Mas quem faz isso? Muito poucos. É mais fácil tentar surfar essas ondas e tentar usar isso para ganho de audiência, como a CNN Brasil vem fazendo de maneira vergonhosa, do que desmascarar as mentiras escabrosas dessa gente. Nós só podemos vencer os obscurantistas, negacionistas e revisionistas com os jornalistas e a imprensa. Sem eles, não há nem sequer uma chance de batalha. É preciso destruir o terraplanismo científico e histórico e trazer à luz (e à popularidade) os verdadeiros cientistas, historiadores e comunicadores comprometidos com a verdade.

Qual o papel de símbolos como o copo de leite, a estética vaporwave e elementos semelhantes em manter a comunidade bolsonarista engajada? Símbolos são armas extremamente poderosas para a comunicação. O ser humano é, em essência, apaixonado por símbolos.

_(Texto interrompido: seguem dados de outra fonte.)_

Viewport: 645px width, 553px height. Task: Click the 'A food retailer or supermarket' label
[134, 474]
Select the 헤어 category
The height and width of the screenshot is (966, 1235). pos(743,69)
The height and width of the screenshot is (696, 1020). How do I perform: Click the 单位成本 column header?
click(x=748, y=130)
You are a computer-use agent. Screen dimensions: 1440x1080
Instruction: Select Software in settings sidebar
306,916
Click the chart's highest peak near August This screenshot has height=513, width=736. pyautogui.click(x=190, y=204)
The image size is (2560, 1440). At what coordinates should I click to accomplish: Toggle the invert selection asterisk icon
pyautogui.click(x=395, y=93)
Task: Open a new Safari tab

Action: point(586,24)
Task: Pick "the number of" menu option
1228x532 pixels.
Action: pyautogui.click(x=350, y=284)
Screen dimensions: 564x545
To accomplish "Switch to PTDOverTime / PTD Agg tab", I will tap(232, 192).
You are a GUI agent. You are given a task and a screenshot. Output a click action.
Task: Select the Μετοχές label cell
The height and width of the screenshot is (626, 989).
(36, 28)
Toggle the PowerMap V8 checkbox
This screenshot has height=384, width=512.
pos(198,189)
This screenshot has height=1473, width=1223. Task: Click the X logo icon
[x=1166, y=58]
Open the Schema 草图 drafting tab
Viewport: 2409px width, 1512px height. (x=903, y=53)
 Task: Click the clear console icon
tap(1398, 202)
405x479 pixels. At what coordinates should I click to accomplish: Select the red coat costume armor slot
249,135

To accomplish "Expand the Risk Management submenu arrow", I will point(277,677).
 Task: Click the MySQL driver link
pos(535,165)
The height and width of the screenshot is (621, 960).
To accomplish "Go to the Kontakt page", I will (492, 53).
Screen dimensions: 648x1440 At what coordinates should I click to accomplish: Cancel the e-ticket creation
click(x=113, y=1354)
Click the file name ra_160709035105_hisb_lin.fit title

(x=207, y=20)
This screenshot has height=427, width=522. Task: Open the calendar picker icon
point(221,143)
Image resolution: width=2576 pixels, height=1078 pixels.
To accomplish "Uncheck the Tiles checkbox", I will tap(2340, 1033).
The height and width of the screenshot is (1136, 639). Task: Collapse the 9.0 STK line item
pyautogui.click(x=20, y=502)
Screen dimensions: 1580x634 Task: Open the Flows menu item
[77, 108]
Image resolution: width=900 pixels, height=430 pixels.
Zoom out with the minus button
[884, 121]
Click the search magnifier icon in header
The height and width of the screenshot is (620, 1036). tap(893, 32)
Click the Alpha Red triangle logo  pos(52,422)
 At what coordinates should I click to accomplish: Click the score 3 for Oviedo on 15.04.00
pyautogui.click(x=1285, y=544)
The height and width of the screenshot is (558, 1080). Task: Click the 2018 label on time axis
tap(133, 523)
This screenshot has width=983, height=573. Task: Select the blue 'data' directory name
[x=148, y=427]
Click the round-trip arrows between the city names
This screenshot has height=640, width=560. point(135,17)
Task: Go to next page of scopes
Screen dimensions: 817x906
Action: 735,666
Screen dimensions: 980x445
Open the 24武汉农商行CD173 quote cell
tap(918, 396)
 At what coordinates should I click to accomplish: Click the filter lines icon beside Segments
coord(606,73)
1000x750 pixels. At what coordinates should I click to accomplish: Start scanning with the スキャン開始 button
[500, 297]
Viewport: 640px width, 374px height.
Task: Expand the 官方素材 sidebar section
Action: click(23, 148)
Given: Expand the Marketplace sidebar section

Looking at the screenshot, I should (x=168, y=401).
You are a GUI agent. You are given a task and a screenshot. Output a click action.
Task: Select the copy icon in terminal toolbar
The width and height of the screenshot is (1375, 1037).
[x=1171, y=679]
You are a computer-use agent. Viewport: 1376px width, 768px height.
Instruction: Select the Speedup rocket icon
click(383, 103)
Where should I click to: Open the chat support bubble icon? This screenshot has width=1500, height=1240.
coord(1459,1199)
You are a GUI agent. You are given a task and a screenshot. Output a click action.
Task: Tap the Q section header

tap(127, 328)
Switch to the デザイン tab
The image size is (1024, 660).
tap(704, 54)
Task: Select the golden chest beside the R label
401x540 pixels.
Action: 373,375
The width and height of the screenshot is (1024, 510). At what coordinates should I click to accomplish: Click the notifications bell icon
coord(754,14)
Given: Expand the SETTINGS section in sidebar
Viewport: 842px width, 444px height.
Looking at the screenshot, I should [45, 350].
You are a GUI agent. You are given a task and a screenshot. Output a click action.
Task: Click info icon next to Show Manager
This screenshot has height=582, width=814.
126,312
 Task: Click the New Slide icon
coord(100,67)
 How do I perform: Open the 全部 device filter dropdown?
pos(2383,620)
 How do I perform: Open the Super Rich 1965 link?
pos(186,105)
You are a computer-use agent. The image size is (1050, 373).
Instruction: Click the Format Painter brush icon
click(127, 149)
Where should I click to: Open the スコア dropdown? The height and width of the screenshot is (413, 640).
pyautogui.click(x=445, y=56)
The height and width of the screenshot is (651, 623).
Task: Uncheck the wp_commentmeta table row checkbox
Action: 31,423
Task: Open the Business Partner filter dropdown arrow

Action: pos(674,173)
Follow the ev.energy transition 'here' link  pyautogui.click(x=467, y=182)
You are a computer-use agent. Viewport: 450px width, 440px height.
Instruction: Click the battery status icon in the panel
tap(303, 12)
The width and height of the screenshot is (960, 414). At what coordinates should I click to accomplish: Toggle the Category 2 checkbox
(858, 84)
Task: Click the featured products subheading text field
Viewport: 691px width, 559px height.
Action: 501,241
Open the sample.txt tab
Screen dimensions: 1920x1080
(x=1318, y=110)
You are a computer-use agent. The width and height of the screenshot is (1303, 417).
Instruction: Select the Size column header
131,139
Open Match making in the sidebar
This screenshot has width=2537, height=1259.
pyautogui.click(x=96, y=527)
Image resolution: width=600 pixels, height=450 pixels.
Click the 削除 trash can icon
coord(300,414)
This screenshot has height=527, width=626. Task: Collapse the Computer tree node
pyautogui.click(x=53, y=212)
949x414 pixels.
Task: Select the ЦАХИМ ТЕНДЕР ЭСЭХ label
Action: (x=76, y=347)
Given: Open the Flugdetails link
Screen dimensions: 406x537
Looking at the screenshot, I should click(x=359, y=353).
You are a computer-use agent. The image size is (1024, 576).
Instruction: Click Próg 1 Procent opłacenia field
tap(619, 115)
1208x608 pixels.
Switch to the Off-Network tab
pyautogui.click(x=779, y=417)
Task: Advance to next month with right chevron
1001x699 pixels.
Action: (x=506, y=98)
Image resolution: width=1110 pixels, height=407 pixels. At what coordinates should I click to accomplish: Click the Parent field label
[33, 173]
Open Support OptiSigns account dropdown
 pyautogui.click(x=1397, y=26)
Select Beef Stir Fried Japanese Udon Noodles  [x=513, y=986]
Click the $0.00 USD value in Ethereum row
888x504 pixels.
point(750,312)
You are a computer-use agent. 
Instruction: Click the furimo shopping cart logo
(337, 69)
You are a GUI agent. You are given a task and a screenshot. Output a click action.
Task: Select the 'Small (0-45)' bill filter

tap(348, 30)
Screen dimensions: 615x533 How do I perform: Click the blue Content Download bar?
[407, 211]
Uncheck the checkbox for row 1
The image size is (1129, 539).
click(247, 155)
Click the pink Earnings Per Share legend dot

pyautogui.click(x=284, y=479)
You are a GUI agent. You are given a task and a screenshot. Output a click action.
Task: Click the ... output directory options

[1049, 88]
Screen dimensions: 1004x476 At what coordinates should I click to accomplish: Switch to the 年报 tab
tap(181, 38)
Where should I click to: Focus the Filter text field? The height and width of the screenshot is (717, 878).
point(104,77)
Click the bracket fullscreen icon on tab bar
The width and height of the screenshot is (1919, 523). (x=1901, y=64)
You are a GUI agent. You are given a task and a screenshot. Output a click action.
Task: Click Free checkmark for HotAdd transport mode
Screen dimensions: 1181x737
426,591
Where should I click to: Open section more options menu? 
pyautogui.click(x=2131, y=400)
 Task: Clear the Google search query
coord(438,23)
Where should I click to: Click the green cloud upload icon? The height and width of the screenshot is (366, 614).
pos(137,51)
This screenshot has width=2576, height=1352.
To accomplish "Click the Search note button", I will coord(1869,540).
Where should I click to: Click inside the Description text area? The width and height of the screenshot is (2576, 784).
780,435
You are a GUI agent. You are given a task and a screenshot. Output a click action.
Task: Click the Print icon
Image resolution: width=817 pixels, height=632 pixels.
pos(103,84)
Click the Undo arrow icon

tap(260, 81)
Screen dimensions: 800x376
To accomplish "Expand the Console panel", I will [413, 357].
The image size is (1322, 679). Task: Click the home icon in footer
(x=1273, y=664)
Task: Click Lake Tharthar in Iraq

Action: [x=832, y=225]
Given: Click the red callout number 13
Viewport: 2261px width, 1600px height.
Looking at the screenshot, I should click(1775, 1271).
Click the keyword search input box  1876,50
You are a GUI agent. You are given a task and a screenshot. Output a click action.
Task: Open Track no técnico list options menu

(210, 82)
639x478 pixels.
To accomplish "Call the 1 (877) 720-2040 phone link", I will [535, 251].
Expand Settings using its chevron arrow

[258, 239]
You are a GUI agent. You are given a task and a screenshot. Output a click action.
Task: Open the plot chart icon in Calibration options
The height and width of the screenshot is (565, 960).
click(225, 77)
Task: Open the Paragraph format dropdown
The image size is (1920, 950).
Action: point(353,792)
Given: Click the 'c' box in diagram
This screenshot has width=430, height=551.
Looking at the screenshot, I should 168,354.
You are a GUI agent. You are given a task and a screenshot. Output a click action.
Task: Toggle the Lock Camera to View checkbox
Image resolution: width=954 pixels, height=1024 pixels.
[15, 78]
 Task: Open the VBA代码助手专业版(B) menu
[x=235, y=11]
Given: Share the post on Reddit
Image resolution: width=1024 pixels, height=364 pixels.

Há instintos que nos conectam à bandeira nacional, por exemplo.

Em função disso, o uso de símbolos para dar sensação de pertencimento e acolhimento é histórico, tanto para o bem quanto para o mal. Mais uma vez, só podemos vencer essa poderosa arma com a exposição de seus utilizadores e a informação do que aquilo significa, assim como fizemos com a bandeira ucraniana, cooptada pelo movimento neonazista Pravyy Sektor.

É preciso expor quem usa, mostrar o que significa e causar repúdio nacional, exatamente como devemos fazer com os obscurantistas, negacionistas e revisionistas históricos.

O jornalismo precisa entrar nesse combate, caso contrário, nós já perdemos. É hora de os bons jornalistas deste país pressionarem para que tenhamos menos CNN Brasil dando voz a Osmar Terra, Caio Miranda [Coppola] e Tomé Abduch e, ao contrário, expor as mentiras desses indivíduos para que tenhamos um repúdio coletivo a quem tenta reescrever a história e a ciência para fins políticos. Por isso, deixo meu apelo: jornalistas, ajam. O Brasil nunca precisou tanto de vocês.